The hypnotism of the Indian National Army has cast its spell upon us.
Netaji's name is one to conjure with. His patriotism is second to none...
His bravery shines through all his actions.
He aimed high and failed. But who has not failed?'

But, in my opinion, Bose did not fail. He was victorious on a much more important battlefield: the people's hearts. However, some Indians seem to hold it against Bose that he joined with the Germans and the Japanese. What is the predominant view in India today? Are attitudes regarding Bose changing with the younger generation?

[SKN-RG] India is a country with unity in diversity. So there are different thoughts but overall people view him as a youth icon and the young generation is enthusiastic to know about the liberator of India.

[Mourning the Ancient] Another mystery in Bose's life is his wife, Austrian-born Emilie Schenkl, who was also mother to his daughter. There is some doubt that they were even married. What are your personal thoughts on this?

[SKN-RG] I have come across a Dutch intelligence file where the Chief at Delhi reported to his Ministry that Bose was unmarried. There had never been a single shred of evidence provided as proof of marriage. The Netaji Research Bureau which was run with the Indian government's aid, produced three different dates of Bose's marriage. A.C. Nambiar who himself had been a controversial character was the sole proprietor of the marriage theory in 1946. Unfortunately, presently Bose's family members theorize the marriage and get irritated when questioned and even have some emotional outbursts.

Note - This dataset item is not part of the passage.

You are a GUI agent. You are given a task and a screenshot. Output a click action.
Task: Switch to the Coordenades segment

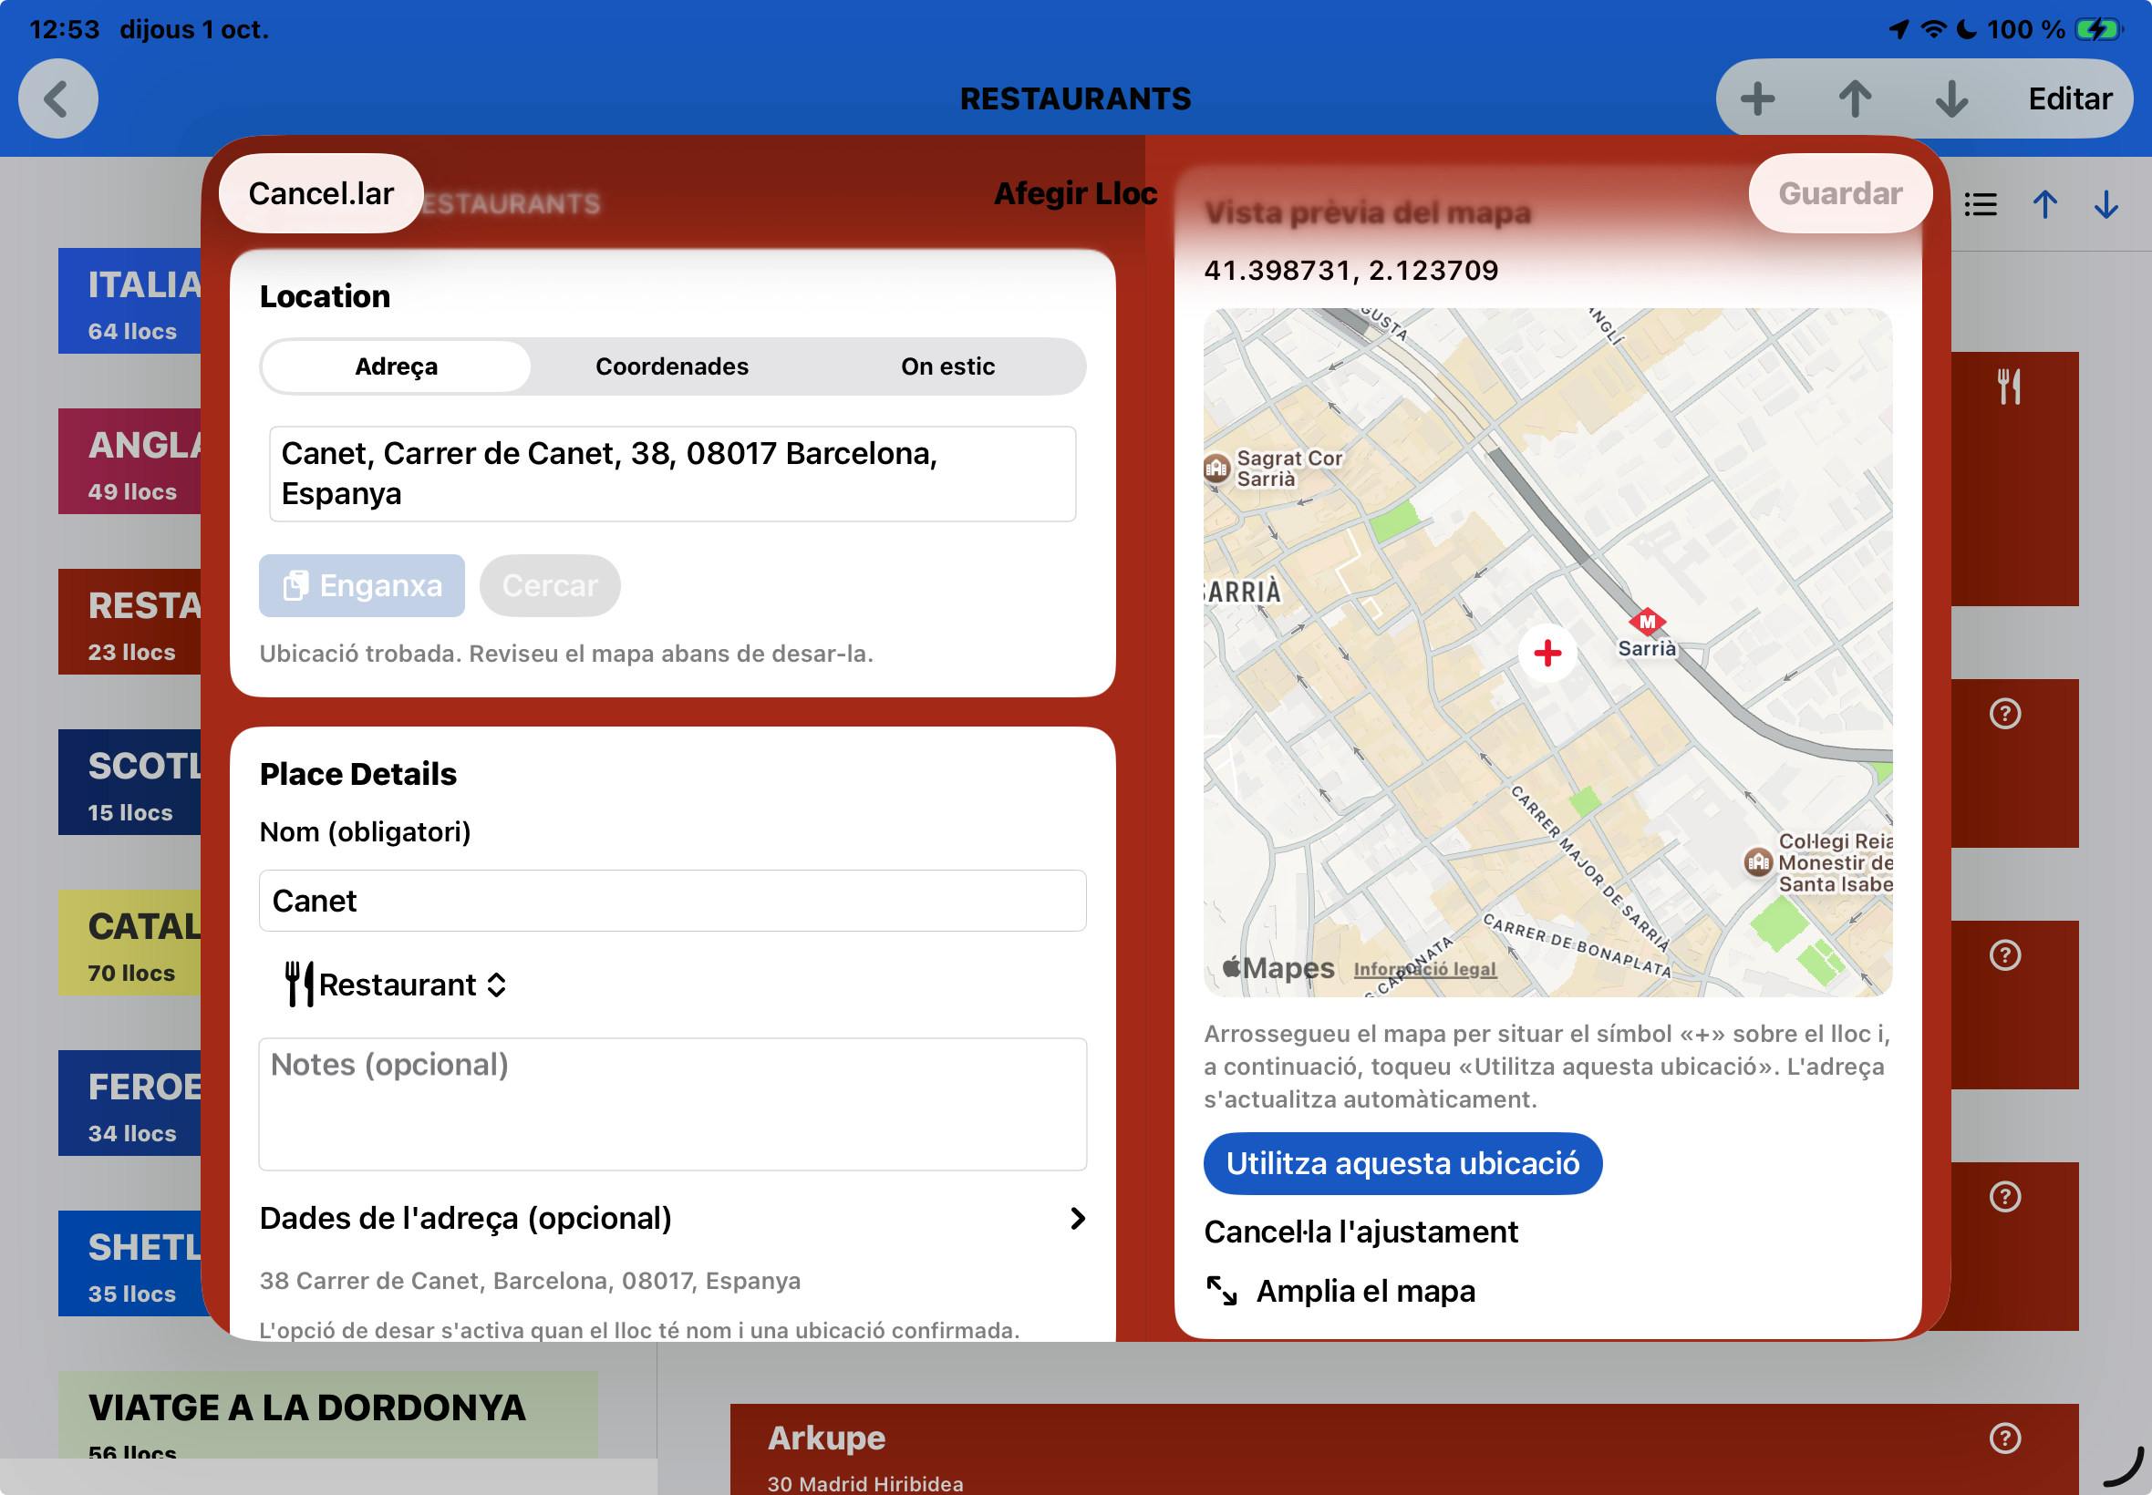[672, 366]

[Above: Bose's wife and daughter?]

[Mourning the Ancient] There was an Indian women's regiment formed by Bose. We were wondering if you know who trained them, the Germans, Japanese or both? The IHR (www.ihr.org/) essay on this topic suggests that it was the Germans, but can you give us any affirmation of that?

[SKN-RG] One of my friends is writing a book on this topic. I don't have many ideas on it. But I'm eagerly waiting for his book.

[Mourning the Ancient] The amount of advertising using Chandra Bose's image is fascinating. From shops and cafes, to matchbooks, locks, postal materials and even children's costumes! It seems that Bose is a very popular figure, but how much does the average Indian really know about him, the German Waffen-SS 'Azad Hind' and the Indian National Army (INA)? When did you personally decide to research him? I mean, what got you interested in him?

[SKN-RG] Mainly the mystery surrounding his fate got me interested, but now I feel that unless you know the history you will miss out. Such as the names connecting him in his secluded afterlife. Bhagwanji [religious name], Bose in his afterlife, had many of his compatriots connected till his so-called death in 1985.